Dataset records
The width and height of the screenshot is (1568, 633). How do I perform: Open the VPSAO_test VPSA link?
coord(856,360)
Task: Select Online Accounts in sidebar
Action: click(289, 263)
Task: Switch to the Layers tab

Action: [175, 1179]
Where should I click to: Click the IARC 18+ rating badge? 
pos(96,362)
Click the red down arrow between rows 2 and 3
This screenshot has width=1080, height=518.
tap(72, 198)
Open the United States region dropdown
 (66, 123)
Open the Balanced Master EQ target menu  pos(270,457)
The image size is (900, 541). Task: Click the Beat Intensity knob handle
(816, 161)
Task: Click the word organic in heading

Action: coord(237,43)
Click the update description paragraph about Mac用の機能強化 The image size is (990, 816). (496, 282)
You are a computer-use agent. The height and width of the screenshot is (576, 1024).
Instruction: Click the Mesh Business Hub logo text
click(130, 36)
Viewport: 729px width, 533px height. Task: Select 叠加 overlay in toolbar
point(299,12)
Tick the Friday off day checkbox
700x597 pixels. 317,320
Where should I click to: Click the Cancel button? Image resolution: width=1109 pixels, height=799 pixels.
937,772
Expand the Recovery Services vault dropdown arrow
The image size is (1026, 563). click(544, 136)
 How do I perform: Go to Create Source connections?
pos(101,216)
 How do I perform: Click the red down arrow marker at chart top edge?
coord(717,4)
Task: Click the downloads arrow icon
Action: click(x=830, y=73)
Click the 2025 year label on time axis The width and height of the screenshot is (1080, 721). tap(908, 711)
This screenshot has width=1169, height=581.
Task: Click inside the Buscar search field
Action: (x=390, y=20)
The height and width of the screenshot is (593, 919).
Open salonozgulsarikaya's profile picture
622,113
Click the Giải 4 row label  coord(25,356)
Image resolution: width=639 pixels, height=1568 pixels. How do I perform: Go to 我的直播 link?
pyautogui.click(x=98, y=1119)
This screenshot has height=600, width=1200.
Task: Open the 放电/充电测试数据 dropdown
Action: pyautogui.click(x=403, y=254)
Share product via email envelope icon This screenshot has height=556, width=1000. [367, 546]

DESCRIPTION OF THE TASK
Each line from the one holding "You are a computer-use" down to the end of the records above is to be repeated exactly; no other line belongs in the reply.

ANSWER SPACE
You are a computer-use agent. The height and width of the screenshot is (576, 1024).
Instruction: Click the Mesh Business Hub logo text
click(130, 36)
Viewport: 729px width, 533px height. Task: Select 叠加 overlay in toolbar
point(299,12)
Tick the Friday off day checkbox
700x597 pixels. 317,320
Where should I click to: Click the Cancel button? Image resolution: width=1109 pixels, height=799 pixels.
937,772
Expand the Recovery Services vault dropdown arrow
The image size is (1026, 563). click(544, 136)
 How do I perform: Go to Create Source connections?
pos(101,216)
 How do I perform: Click the red down arrow marker at chart top edge?
coord(717,4)
Task: Click the downloads arrow icon
Action: click(x=830, y=73)
Click the 2025 year label on time axis The width and height of the screenshot is (1080, 721). tap(908, 711)
This screenshot has width=1169, height=581.
Task: Click inside the Buscar search field
Action: (x=390, y=20)
The height and width of the screenshot is (593, 919).
Open salonozgulsarikaya's profile picture
622,113
Click the Giải 4 row label  coord(25,356)
Image resolution: width=639 pixels, height=1568 pixels. How do I perform: Go to 我的直播 link?
pyautogui.click(x=98, y=1119)
This screenshot has height=600, width=1200.
Task: Open the 放电/充电测试数据 dropdown
Action: pyautogui.click(x=403, y=254)
Share product via email envelope icon This screenshot has height=556, width=1000. [367, 546]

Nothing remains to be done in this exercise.